Spinnin’ in Her Grave

I’m sure my grandmother is looking down from the great beyond and shaking her head.  I’m guessing what is left of her earthly body is spinnin’ in her grave.  As soon as she heard that can opener, I visualize a side eyed look below her furrowed brow.  Not only am I cooking canned black-eyed peas I’m serving canned collards to go with them.  If she were still alive, I’m sure I would be disenfranchised. 

My grandmother, Nannie, was not known for her cooking.  She wasn’t into exotic food…I don’t think I ate a pizza until I went off to college.  Pizza…exotic?  Cooter Stew was about as exotic as she got.  But there were lines she would never cross and peas with collards from a can was a line in concrete. 

Peas and collards fit right in with her idea of utilitarian food, with cornbread and a raw onion of course.  Oh, and some of Aunt Alta’s chow chow. Bless my soul, I had forgotten that. Nannie’s meals were made to fortify you for a long day in the field.  Exotic foods weren’t known to stick to your ribs.

In her small kitchen dried black-eyed peas from her fields would have been put in the Dutch oven to soak the night before, picked over to remove shells or gravel that might have “snuck” in.  Drained and rinsed, they would have returned to the Dutch oven along with onions, ham hocks, and seasonings and allowed to slow simmer in water and get to know each other for the next four or five hours.  When the ham hocks were tender, they would be removed, and the meat picked from the bone and fat and returned to the peas. 

Well before the pickin’, fresh collards from her garden would have been washed and rinsed repeatedly, chopped awaiting placement into another Dutch oven.  There they would join up with sauteed, in bacon grease, onion and chopped ham, some broth, apple cider vinegar, and red pepper flakes.  These would hang together until cooked to death. 

An hour before the meal was ready, a cast iron frying pan with a dollop of Crisco would be placed in the old stove to become screaming hot before corn bread batter was poured into it and put back in the oven to cook and brown.  I can remember the sizzle the batter made when it hit the grease and have a mental vision of a tanned and creased, flour-streaked cheek.  I also remember the corn bread to be a tad dry but something to mop the pot likker from my bowl with. 

Tea so sweet it made your teeth ache or fresh buttermilk would wash down the meal.

All told, she spent the better part of half a day to get the meal on the table…which is why I will open a can.  My bride will cook her special brand of cornbread, better than my grandmothers, moister at least…and I’ll mop up my pot likker with it.  I’ll keep the collards and peas a bit healthier and a lot less tasty, all-in hopes of seeing another New Year’s Day or two. We may oven fry some pork chops…the other white meat.

It is about traditions, I reckon Southern traditions in this case.  It is about honoring the past.  As I have quoted before, William Faulkner’s line, “The past is never dead. It’s not even past.” 

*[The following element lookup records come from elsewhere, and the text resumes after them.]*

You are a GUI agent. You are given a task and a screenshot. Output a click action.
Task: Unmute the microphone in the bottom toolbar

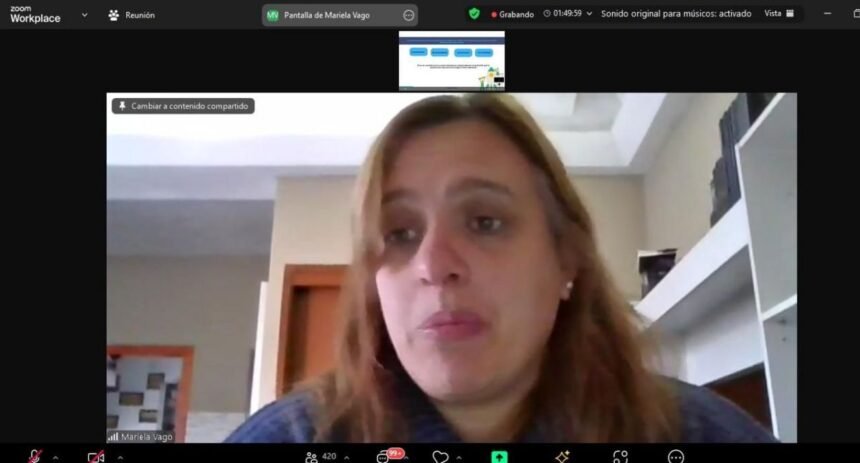35,457
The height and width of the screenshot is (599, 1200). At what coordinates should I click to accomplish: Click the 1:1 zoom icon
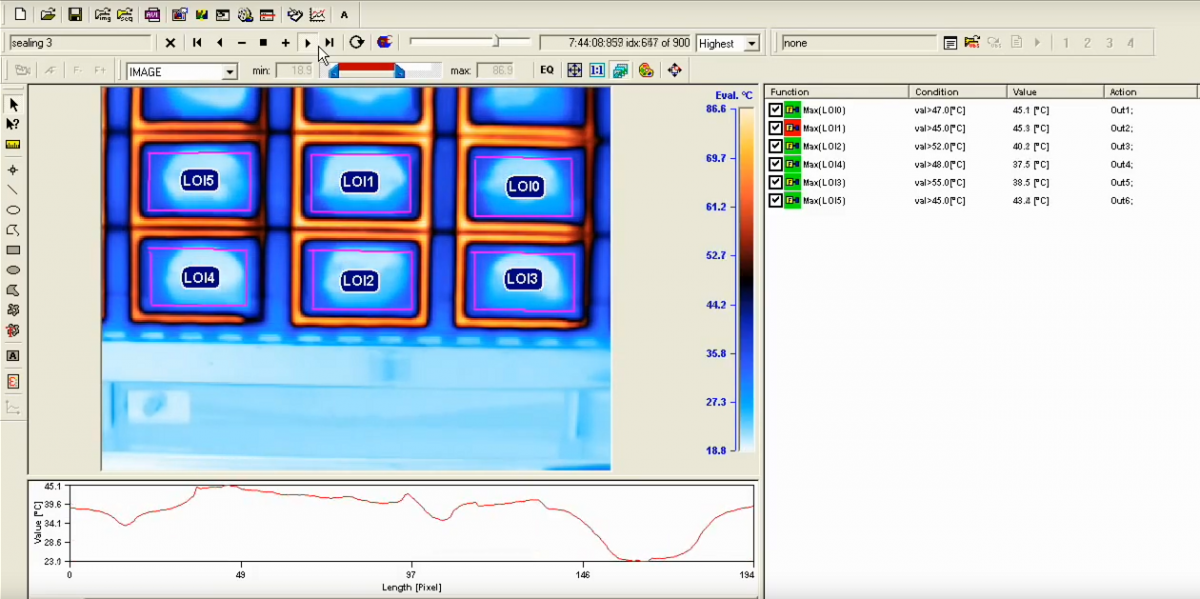coord(597,70)
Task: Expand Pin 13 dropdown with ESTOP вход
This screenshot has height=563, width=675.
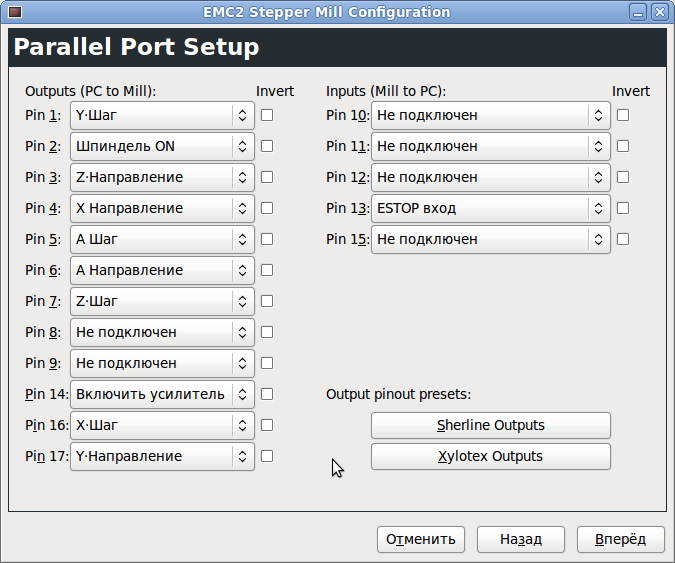Action: pos(490,208)
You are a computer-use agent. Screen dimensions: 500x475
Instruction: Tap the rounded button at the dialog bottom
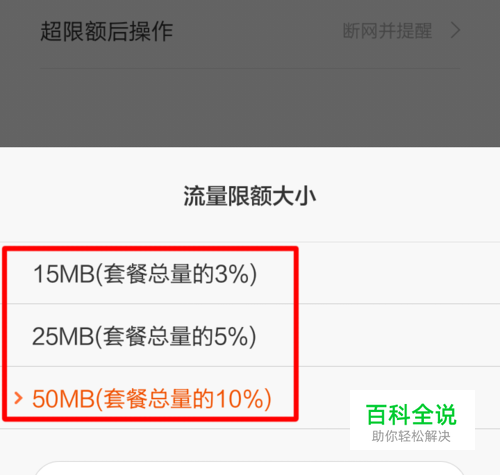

Peas swelling as they cook for luck, greens for money, pork because hogs are always moving forward as they forage, and cornbread for gold is a long running tradition…as is cornbread running in butter. 

In the South, how the tradition began involves two stories of note. Not sure either is true. According to one, during Sherman’s March to the Sea during the Civil War, “bummers” left behind peas and salt pork thinking it was nothing more than animal feed.  Southerners gave thanks for having even that gracious little to get through the winter.  I have my doubts about the story.  It makes no sense to leave even animal feed behind.  It does make for a good story and a reason to celebrate.

According to the second, and I find this more likely, black-eyed peas were a symbol of emancipation for African Americans who were officially freed on New Year’s Day, 1863 by the Emancipation Proclamation.  As the story goes peas were all they had to eat, and it became a symbol.  Again, I am unsure of the story but know former slaves initiated the idea for adding rice to the peas along with bacon, onion, and spices, giving us Hoppin’ John.  That is a good thing whether the story is true or not and has become a favorite Southern tradition of mine.

Yes, the South does have traditions we are not likely to allow to die.  Some I wish would.  Peas and collards isn’t one of them even from a can.  Be sure and eat your peas and collards. 

I hope you have a healthy and prosperous New Year.